Glutamine Supplementation in Old Age May Produce Similar Effects to mTOR Inhibition
Researchers here link lower levels of glutamine with rising activation of mTOR signaling in aging, showing that it increases the burden of cellular senescence and impairs the cellular maintenance processes of autophagy. Either glutamine supplementation or mTOR inhibition addresses these specific defects. This is an interesting addition to what is known of the role of mTOR in aging, an area of active interest, with numerous mTOR inhibitor small molecule drugs presently under development. If the less costly and more readily available approach of glutamine supplementation can produce much the same benefits, that is a promising development.
Glutamine is a conditionally essential amino acid involved in energy production and redox homeostasis. Aging is commonly characterized by energy generation reduction and redox homeostasis dysfunction. Various aging-related diseases have been reported to be accompanied by glutamine exhaustion. Glutamine supplementation has been used as a nutritional therapy for patients and the elderly, although the mechanism by which glutamine availability affects aging remains elusive.
Here, we show that chronic glutamine deprivation induces senescence in fibroblasts and aging in Drosophila melanogaster, while glutamine supplementation protects against oxidative stress-induced cellular senescence and rescues the D-galactose-prompted progeria phenotype in mice. Intriguingly, we found that long-term glutamine deprivation activates the Akt-mTOR pathway, together with the suppression of function. However, the inhibition of the Akt-mTOR pathway effectively rescued the autophagy impairment and cellular senescence caused by glutamine deprivation.
Collectively, our study demonstrates a novel interplay between glutamine availability and the aging process. Mechanistically, long-term glutamine deprivation could evoke mammalian target of rapamycin (mTOR) pathway activation and autophagy impairment. These findings provide new insights into the connection between glutamine availability and the aging process.

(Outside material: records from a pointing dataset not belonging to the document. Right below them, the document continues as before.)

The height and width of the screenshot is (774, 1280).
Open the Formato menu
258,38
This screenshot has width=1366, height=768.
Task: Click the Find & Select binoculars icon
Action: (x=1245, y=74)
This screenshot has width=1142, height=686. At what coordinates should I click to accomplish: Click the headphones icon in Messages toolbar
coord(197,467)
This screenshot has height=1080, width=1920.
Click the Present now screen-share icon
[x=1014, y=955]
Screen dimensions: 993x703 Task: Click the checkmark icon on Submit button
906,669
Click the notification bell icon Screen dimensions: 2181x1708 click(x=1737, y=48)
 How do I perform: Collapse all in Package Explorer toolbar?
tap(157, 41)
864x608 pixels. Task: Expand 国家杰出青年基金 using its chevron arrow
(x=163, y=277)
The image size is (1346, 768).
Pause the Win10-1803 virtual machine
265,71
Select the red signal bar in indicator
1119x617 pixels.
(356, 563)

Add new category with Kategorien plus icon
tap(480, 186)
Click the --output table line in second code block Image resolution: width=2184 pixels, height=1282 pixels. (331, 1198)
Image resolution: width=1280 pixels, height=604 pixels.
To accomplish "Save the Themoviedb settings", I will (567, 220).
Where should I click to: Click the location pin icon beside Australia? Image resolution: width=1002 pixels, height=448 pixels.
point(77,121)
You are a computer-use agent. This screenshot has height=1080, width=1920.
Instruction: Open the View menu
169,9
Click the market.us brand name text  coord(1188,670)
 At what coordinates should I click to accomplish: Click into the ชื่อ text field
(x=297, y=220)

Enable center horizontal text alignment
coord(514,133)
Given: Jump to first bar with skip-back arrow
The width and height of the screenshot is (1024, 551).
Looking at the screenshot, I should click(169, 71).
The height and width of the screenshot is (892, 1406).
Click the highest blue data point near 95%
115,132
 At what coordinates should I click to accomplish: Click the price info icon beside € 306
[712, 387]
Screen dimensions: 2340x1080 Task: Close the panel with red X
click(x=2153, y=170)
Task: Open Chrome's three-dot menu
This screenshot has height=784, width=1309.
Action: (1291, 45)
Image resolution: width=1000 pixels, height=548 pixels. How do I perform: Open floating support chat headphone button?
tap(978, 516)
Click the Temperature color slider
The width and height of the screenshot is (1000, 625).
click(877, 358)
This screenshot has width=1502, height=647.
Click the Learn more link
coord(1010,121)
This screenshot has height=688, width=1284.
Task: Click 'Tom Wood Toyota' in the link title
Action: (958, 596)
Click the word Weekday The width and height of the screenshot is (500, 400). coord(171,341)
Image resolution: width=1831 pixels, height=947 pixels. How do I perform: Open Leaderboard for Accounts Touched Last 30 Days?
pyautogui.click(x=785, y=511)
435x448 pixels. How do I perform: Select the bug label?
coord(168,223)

So confusing. You have this study positive on Glutamine - it inhibits mtor
then you have this one that's so negative
" A study in mice suggests that glutamine prevents senescent cells from being cleared, which promotes aging"
https://medium.com/predict/suppressing-glutamine-metabolism-to-slow-aging-2154e6f3b485
Can somebody make sense of this paradox?
At August, I personally don't even read any study done in China unless it is published in a very high impact journal
Here is the actual study
https://www.natap.org/2021/HIV/265.full.pdf
" Elimination of SnCs and protection from senescence by inhibition of glutaminolysis in the aged body may ameliorate tissue microinflammation, prevent age-associated disorders, and even extend life span and rejuvenate an aging individual."
Here is a study shown on fightaging suggesting that blocking the enzyme responsible for glutamine production kills scenecent cells.
My question: To take glutamine as a supplement or not?
"GLS1) is a mitochondrial enzyme found in endothelial cells (ECs) that metabolizes glutamine to glutamate"
https://www.fightaging.org/archives/2021/02/inhibition-of-gls1-selectively-destroys-senescent-cells/#comments
another :
" Glutamine metabolism is one of the hallmarks of cancers which is described as an essential role in serving as a major energy and building blocks supply to cell proliferation in cancer cells. Many malignant tumor cells always display glutamine addiction. "
https://link.springer.com/article/10.1007/s12094-021-02645-2
So here we are in 2024 and still no one has taken a stab at solving this Glutamine paradox. I was just about to order more of this until I read these comments. Now I don't know. If anyone has done any more reseach on this and has new info please enlighten us. and Thanks!